GIVEN DATA:

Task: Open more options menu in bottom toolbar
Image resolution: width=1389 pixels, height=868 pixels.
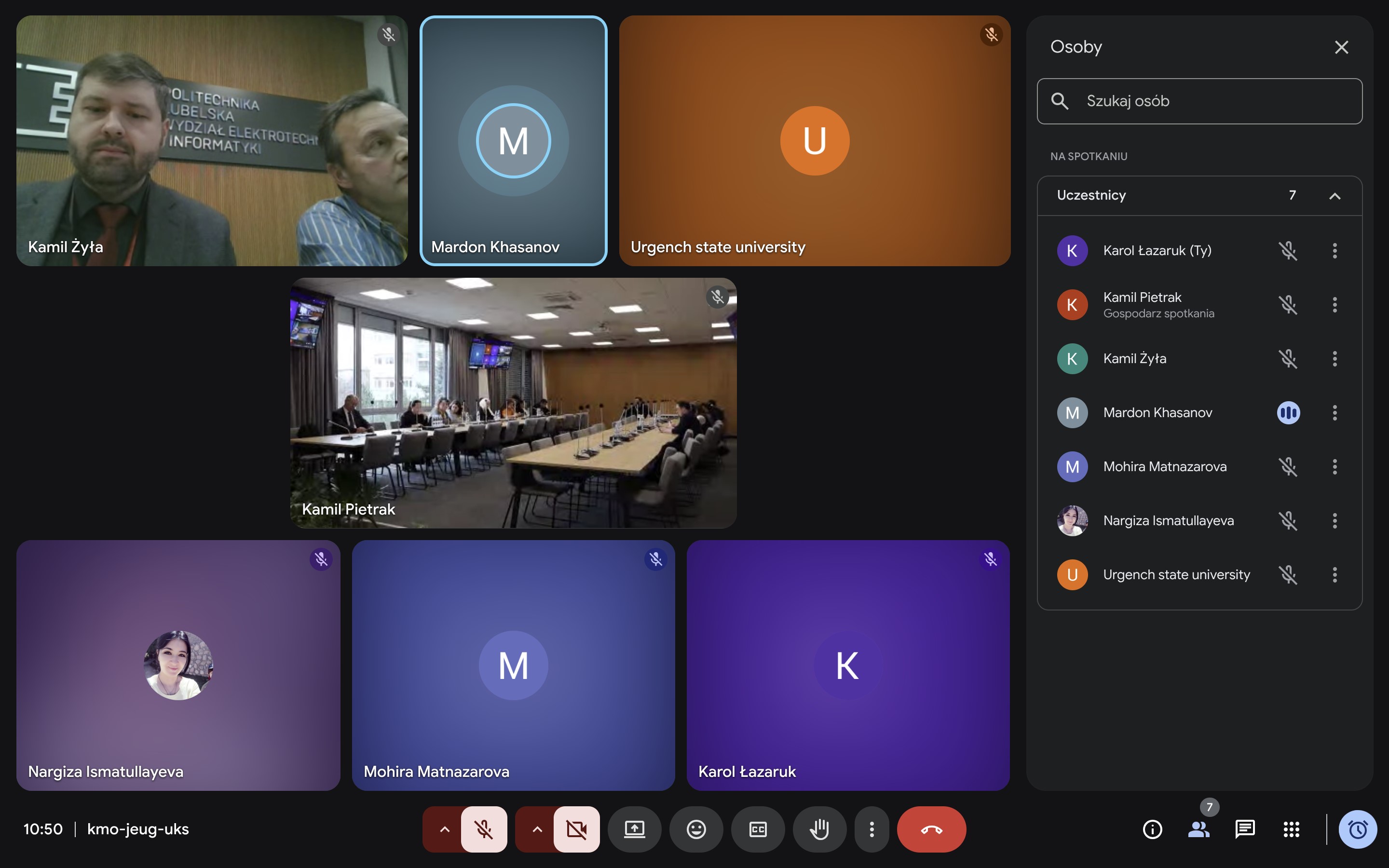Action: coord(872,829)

==

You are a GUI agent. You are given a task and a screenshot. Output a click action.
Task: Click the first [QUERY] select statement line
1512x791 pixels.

==

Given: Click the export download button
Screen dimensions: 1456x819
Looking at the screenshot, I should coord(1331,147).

WHAT NEEDS TO BE DONE:
The reply should hold only the lines of the listing above starting at the line containing "You are a GUI" and ending at the line containing "1512x791 pixels.", exactly as written.

RESPONSE BOX:
You are a GUI agent. You are given a task and a screenshot. Output a click action.
Task: Click the first [QUERY] select statement line
1512x791 pixels.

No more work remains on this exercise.